┏━━

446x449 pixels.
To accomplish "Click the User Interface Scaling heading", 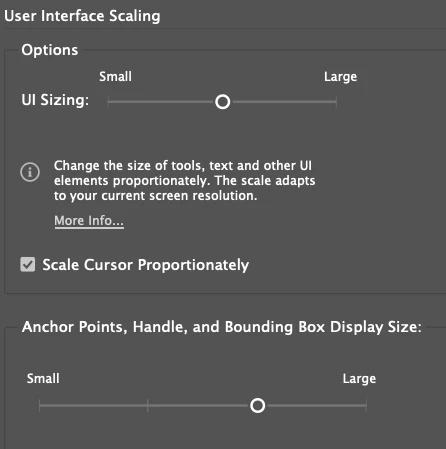I will tap(82, 16).
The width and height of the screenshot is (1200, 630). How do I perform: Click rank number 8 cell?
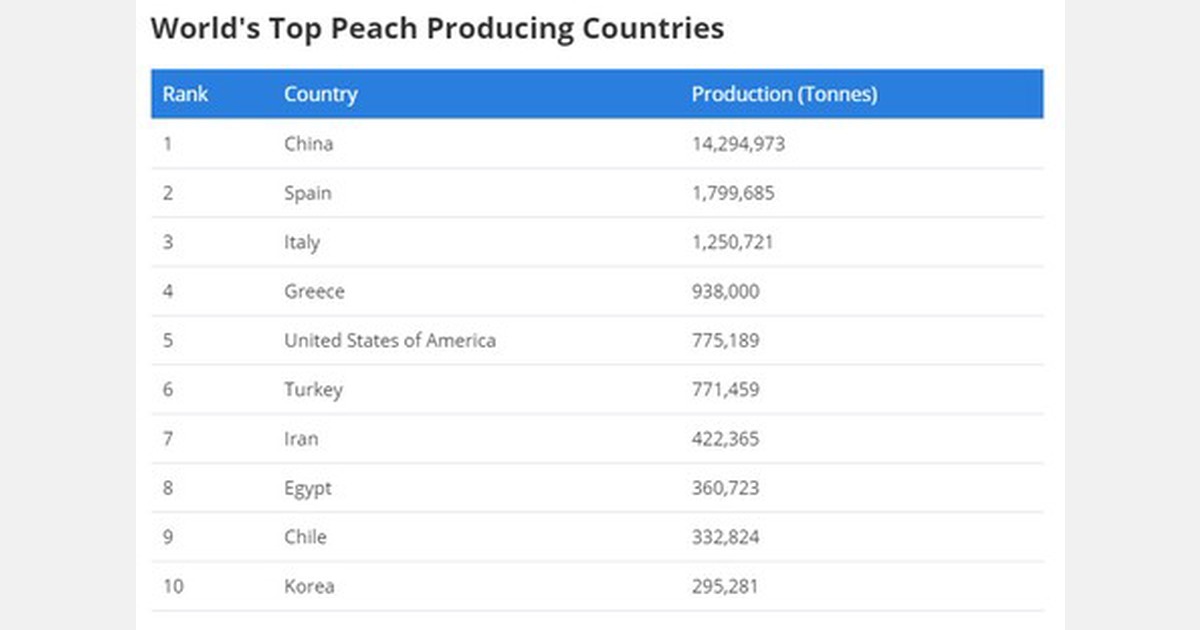[168, 488]
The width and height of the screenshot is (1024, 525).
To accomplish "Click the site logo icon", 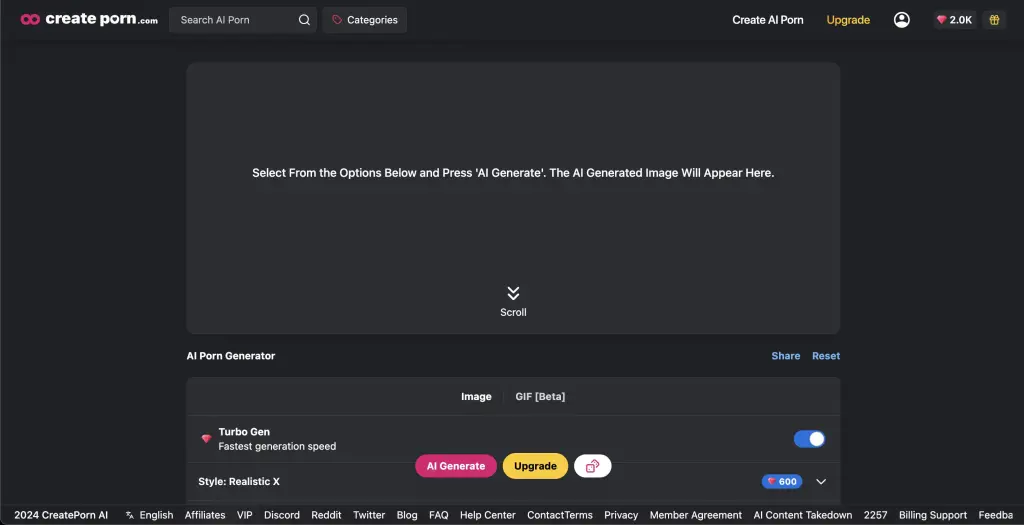I will click(30, 20).
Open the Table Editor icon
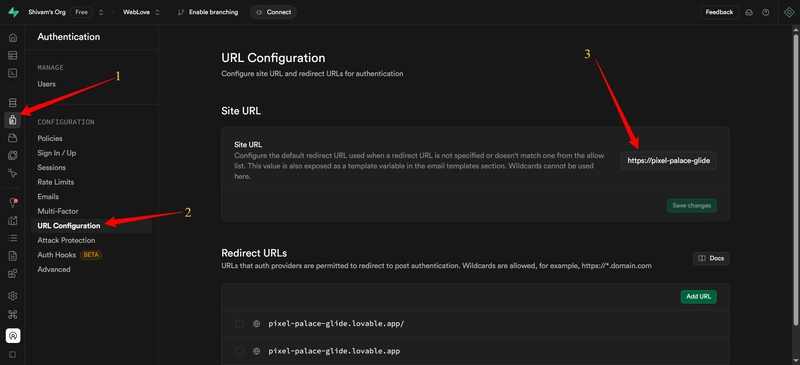This screenshot has height=365, width=800. click(x=13, y=55)
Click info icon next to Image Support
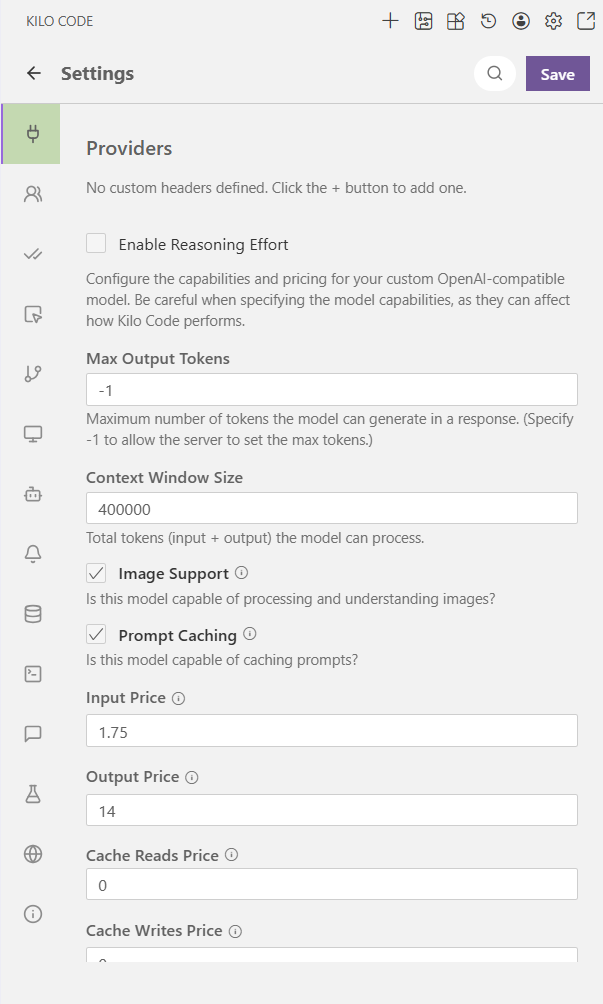Screen dimensions: 603x1004 pyautogui.click(x=241, y=574)
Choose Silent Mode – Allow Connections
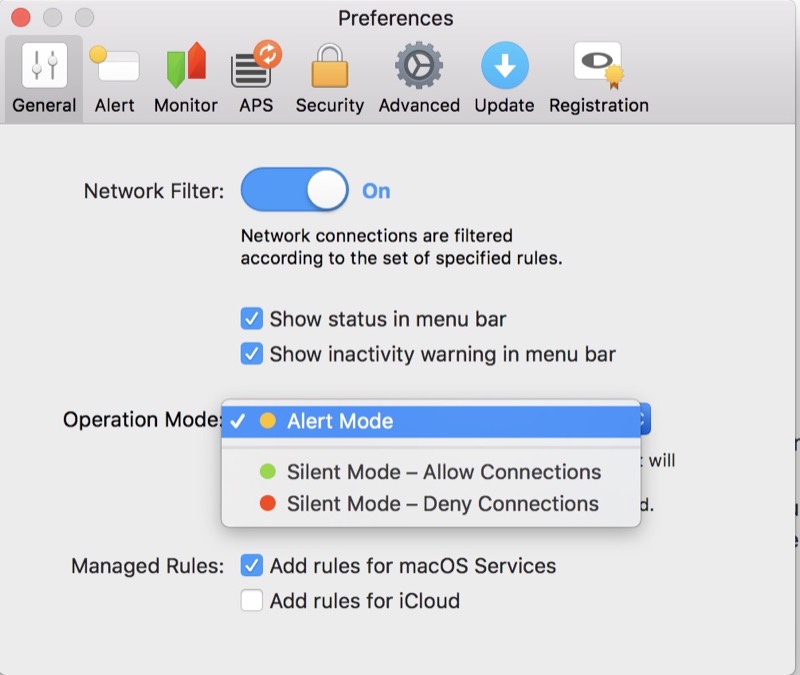 [444, 472]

┗━━

* What the task requires
Go to the line containing "Click info icon next to Image Support", then write out word for word every line from there to the end of the listing. Keep both end lines and drop the pictures.

* Solved exercise
Click info icon next to Image Support
Screen dimensions: 603x1004 pyautogui.click(x=241, y=574)
Choose Silent Mode – Allow Connections
 [444, 472]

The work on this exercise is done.